I am not rushing things. I’m still young. I’m still in the process of knowing myself and discovering the spectacular world we live in. In fact, I still reflect at this present time if I would choose the path of becoming a mother through the big responsibility I will have to my family or choose the easier road which is remaining to be single for the rest of my life since the responsibility that I would only have is my own self? You know, I just love the idea of living alone in my simple house with a garden where I can plant herbs and vegetables. I envision that moment where I can independently manage my time, have a mini office where I can express and write my ideas and opinions, prepare my healthy meals, have my close friends come over at my crib, go to my church community, and just reflect on the meaning of life.

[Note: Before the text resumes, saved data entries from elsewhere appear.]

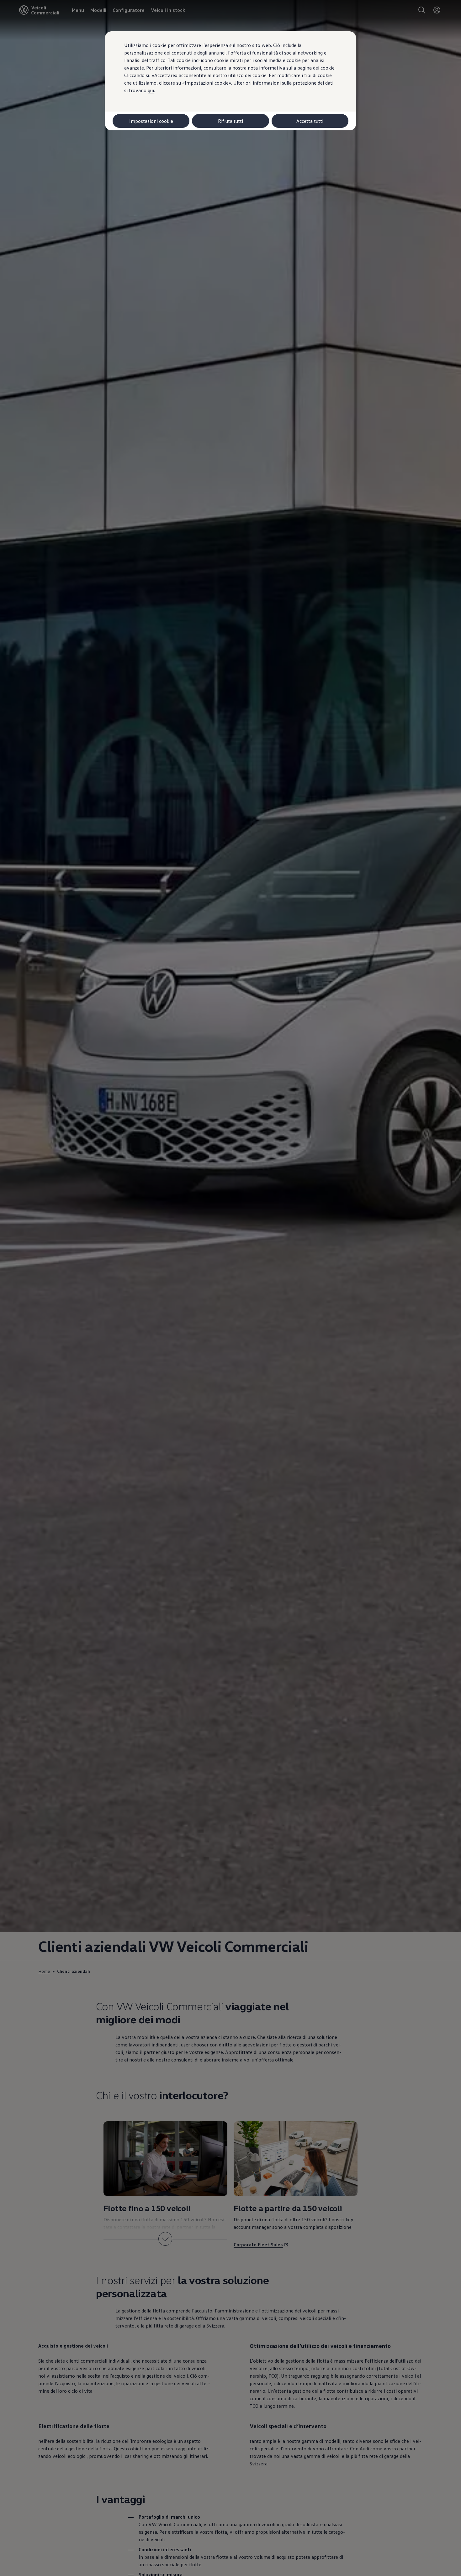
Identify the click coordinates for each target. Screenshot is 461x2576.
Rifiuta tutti (230, 121)
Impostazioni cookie (151, 121)
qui (151, 90)
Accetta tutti (309, 121)
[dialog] (230, 1288)
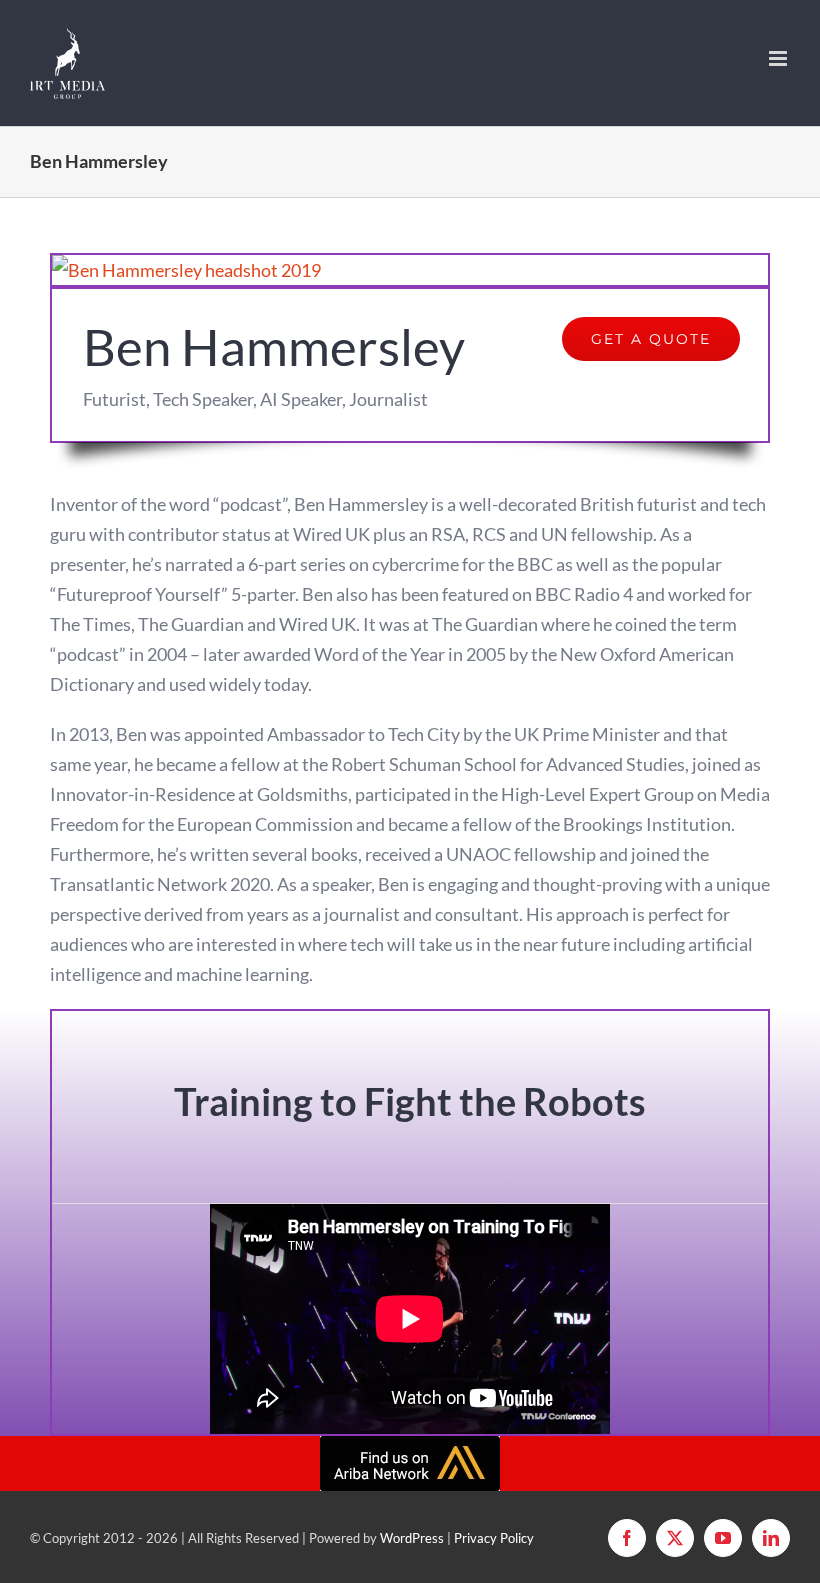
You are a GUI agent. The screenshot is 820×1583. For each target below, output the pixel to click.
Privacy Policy (494, 1538)
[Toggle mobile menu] (779, 58)
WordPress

Also, I hate it when friends or other people would set me for a date to a guy or pair me to a stranger. Unlike before in high school or college where I love that idea, I don’t anymore easily succumb to such set-up realizing that you cannot just love someone through that person’s physical appearance or awesome dancing or singing skills. It’s not love, it’s just actually plain infatuation. Through time, I am able to realize that a man’s character and strong faith and burning love to God are the two most important things a woman should seek to a person. When good looks would eventually disappear as time goes by, these intangible yet priceless attributes would still remain through the years. Even though it’s hard to find a man in this generation who has these types of attributes, I believe in His better plans in my life.
Because of this, I believe that we should not rush in finding the right person or the perfect pair for us. We should not compromise our beliefs and principles just to fit in with the trend at present where almost everyone is in a relationship. Life is not just about being in a relationship. Rather, we should strive to be that ideal and perfect person to our future spouses by serving the church and community and selflessly giving a part of ourselves to other people. Who knows, we will never even realize that through that journey, we would unexpectedly meet that person whom He has reserved for us in this world.